IPS-Inter Press Service Deutschland gGmbH
IPS-Tagesdienst vom 22. Februar 2012

Nahost: Jordanwasser für israelische Siedler - Israel plündert Westjordanlands Ressourcen

von Jillian Kestler-D'Amours


Jerusalem, 22. Februar (IPS) - Der Versuch der israelischen Menschenrechtsorganisation 'Yesh Din', einen Gerichtsbeschluss gegen den von Israel seit Jahrzehnten betriebenen Bergbau im besetzten Westjordanland zu erwirken, ist vorerst gescheitert. Israels Oberster Gerichtshof wies die Eingabe zurück. Jetzt befürchten Menschenrechtsaktivisten und zivile Gruppen, die Entscheidung werde einer noch umfassenderen Ausplünderung der seit 1967 besetzten Palästinensergebiete Tür und Tor öffnen.
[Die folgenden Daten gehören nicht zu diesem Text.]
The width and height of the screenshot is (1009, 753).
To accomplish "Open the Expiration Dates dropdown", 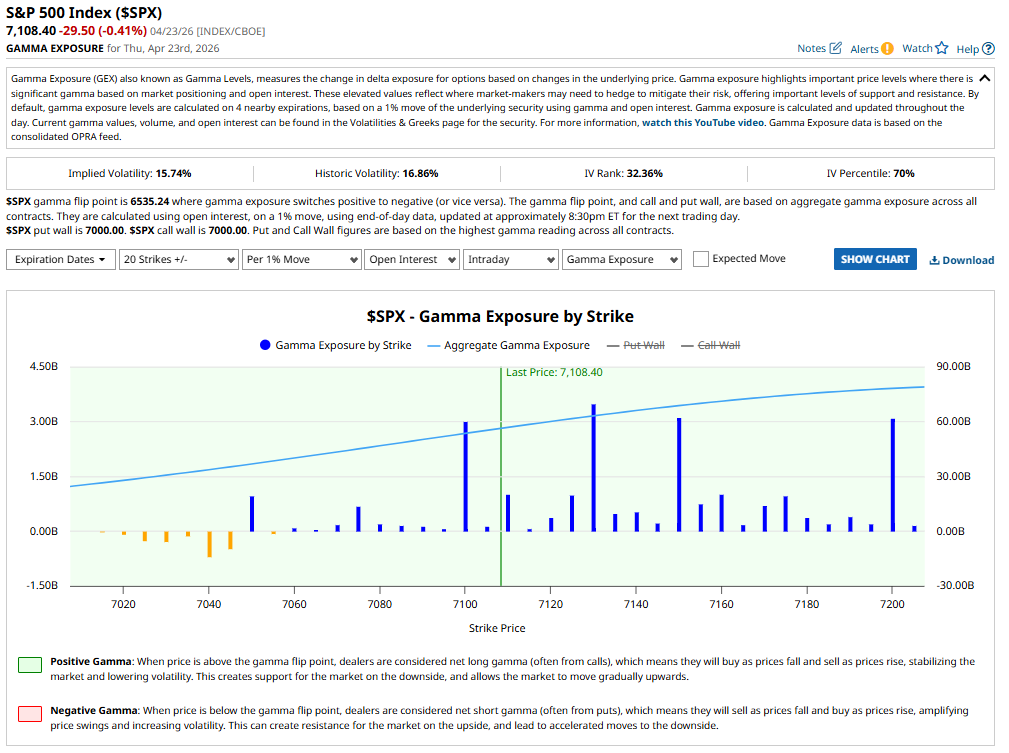I will [60, 259].
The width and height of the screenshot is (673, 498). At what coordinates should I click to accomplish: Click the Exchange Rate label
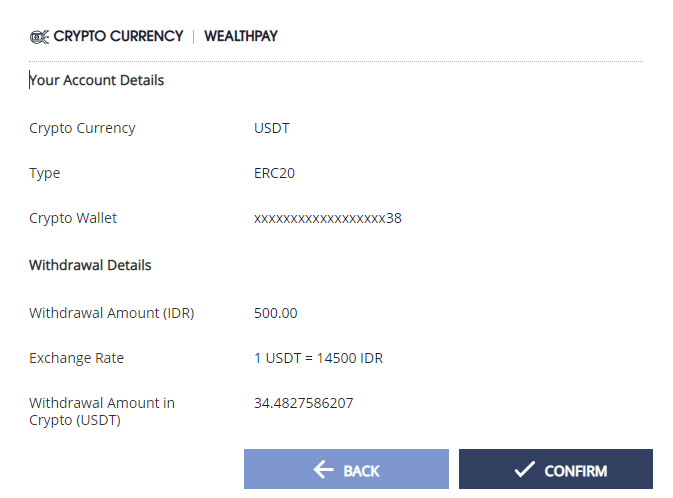(77, 358)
Die israelischen Aktivisten kommentierten den Gerichtsbeschluss als einen "Freibrief für Israel, im Westjordanland das Wasser abzupumpen, wertvolle archäologische Funde aus dem Territorium wegzuschaffen, seinen Müll abzuladen und öffentliches Land zu verkaufen". Vor allem die Versorgung der 2,5 Millionen in Westjordanland lebenden Palästinenser mit dem lebensnotwendigen Jordanwasser stehe auf dem Spiel.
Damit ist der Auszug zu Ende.